El episodio del socavón que amenaza al edificio Kandinsky en Cochoa es solo la guinda de la torta de una voracidad insaciable que arruina el litoral y pone en riesgo la seguridad de las personas. La descomposición urbanística de Viña del Mar viene ocurriendo desde hace rato y se repite asimismo en otros lugares del país igualmente desprotegidos. Ha ocurrido con la avenida Libertad, la subida de Agua Santa, el área que ocupaba antiguamente el Regimiento Coraceros en 15 Norte, el caos de Reñaca, los edificios y comercios levantados en el borde costero mismo para ganar la “primera línea” frente al océano… Por todas partes emergen torres y más torres, bajo el amparo de un plano regulador permisivo que parece más orientado a satisfacer el afán de lucro que la calidad de vida de viñamarinos y turistas.

Viña era agradable hace un tiempo; hoy es, en muchos casos, una ciudad insufrible que castiga a sus residentes y visitantes. Un país que destaca más por su escenario natural que por su paisaje urbano se ha dado el lujo de destruir, en nombre del progreso, una de las pocas ciudades de su geografía que destacaba por un encanto elegante. En su lugar ha levantado un templo kitsch al mal gusto. Solo algunos barrios conservan unos pocos ejemplos del señorío perdido (Cerro Castillo, Recreo, Viña del Mar Alto, avenida La Marina).

Lo que sostuvo la alcaldesa Macarena Ripamonti sobre el socavón en Cochoa es aplicable al conjunto del naufragio viñamarino. Estamos en presencia de un conjunto de fallas de diversos entes públicos, que van desde el Congreso a los ministerios de Vivienda y Obras Públicas, las administraciones comunales anteriores y la todopoderosa Dirección de Obras Municipales. No es para nada descartable que detrás de tanta obsecuencia existan, además, irregularidades en el otorgamiento de permisos.

Lo que viene sucediendo en Viña del Mar desde hace décadas es la peor forma de la asociación público-privada.
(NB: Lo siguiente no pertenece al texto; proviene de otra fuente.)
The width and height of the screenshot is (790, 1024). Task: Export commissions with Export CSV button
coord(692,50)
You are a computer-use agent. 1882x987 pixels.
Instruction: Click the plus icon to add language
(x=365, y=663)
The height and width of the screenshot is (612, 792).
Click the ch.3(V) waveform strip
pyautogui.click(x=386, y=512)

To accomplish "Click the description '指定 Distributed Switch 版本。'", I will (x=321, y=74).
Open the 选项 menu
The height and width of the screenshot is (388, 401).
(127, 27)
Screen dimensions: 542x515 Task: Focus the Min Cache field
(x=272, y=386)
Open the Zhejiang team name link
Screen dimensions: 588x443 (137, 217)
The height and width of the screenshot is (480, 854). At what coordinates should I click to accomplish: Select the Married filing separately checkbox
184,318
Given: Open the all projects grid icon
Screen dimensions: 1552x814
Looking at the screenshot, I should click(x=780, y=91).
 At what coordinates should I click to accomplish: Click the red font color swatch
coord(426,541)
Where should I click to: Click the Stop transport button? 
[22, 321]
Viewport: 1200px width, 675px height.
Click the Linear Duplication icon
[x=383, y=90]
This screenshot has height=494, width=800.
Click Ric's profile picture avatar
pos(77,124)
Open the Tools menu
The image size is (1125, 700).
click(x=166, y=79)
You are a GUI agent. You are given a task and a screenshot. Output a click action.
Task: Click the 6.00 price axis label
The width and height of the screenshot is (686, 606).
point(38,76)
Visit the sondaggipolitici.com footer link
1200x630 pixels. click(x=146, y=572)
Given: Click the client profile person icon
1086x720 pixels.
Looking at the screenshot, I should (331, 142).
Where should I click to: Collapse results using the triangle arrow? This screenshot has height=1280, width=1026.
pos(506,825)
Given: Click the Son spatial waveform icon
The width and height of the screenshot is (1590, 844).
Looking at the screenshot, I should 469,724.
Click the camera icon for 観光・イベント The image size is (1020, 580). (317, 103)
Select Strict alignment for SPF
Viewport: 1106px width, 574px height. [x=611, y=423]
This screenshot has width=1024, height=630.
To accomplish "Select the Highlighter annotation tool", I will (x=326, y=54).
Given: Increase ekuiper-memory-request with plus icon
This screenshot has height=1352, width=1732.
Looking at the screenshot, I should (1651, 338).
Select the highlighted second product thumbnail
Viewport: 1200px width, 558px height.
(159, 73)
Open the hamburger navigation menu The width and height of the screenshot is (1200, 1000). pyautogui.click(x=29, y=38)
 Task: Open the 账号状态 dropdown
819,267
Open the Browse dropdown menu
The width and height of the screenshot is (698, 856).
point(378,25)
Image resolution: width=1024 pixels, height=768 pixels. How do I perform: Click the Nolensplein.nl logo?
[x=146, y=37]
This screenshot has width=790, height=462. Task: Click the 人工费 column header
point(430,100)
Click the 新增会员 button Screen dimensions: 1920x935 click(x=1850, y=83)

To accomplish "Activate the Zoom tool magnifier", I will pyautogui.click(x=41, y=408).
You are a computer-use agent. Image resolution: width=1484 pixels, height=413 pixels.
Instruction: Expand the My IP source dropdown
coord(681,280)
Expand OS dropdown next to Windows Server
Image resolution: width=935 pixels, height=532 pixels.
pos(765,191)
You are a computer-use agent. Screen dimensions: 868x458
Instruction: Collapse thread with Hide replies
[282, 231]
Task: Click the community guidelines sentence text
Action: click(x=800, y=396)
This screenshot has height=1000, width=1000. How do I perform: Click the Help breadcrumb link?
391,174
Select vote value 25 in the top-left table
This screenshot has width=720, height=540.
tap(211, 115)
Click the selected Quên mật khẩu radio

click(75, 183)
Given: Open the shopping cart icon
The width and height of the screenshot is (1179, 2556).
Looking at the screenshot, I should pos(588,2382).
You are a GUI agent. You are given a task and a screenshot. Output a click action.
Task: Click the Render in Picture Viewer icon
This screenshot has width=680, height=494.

Cuando esta se encuentra debidamente regulada y sus actores obran de buena fe, produce beneficios enormes para el país y sus habitantes. Sin embargo, cuando deja de apuntar al bienestar general y se dirige a satisfacer estrechos intereses particulares, es capaz de generar un adefesio que descalabra el paisaje urbano, hace intransitables sus calles y avenidas, amenaza dunas y santuarios naturales y empobrece el espíritu de un sitio que antes fue conocido como la Ciudad Jardín, pero que hoy se ha convertido en un muro de concreto con vista al Pacífico.